# Super Nintendo



## JQueen

Picked up a Super Nintendo today.. Was really wanting to play the old school games like donkey kong Mario kart and man those games are pricey for being almost 20 years old


----------



## B- one

You can borrow mine. Oh you live to far away to want to pick them up. If I ever drive the Blue Ridge Parkway again I will let you know.


----------



## B- one

Don't forget the other classics F-zero and Super Mario All Stars. I just had to rub it in. :devil:


----------



## B- one

I forgot the pic. Don't get me started on the NES it looks great on the plasma display, anyone for Super Dodgeball or Super Tecmobowl?


----------



## JQueen

Haha that's awesome! It's such a great system I wish I would of never got rid of it before.


----------



## B- one

JQueen said:


> Haha that's awesome! It's such a great system I wish I would of never got rid of it before.

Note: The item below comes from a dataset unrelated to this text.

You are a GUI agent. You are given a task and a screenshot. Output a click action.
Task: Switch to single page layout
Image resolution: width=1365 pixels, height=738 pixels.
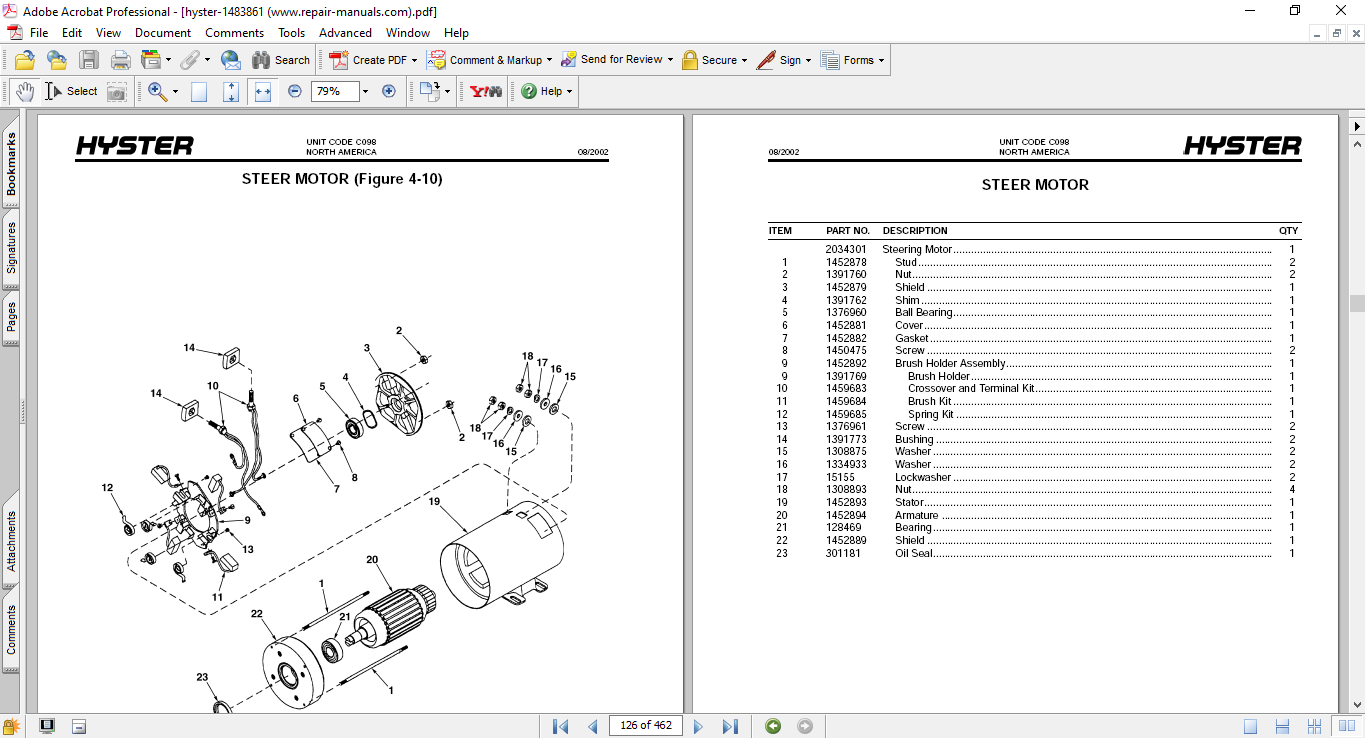pyautogui.click(x=1250, y=726)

I don't play much but it's fun when you break them out for sure.


----------



## JQueen

I think my daughter(4)was more excited then me I showed her the games on YouTube and she's ready to go


----------



## B- one

My 3 year old would just go crazy and try to run with the remote. But I'll let here play if she wants but she will lose she needs to know her place just like Mom who said she would play Blades of Steel, she lost badly and never played again:huh:? At my daughter's daycare they play the Wii but they may have a cheaper tv then us but for what we pay they could at least get it calibrated. Step your game up daycare!


----------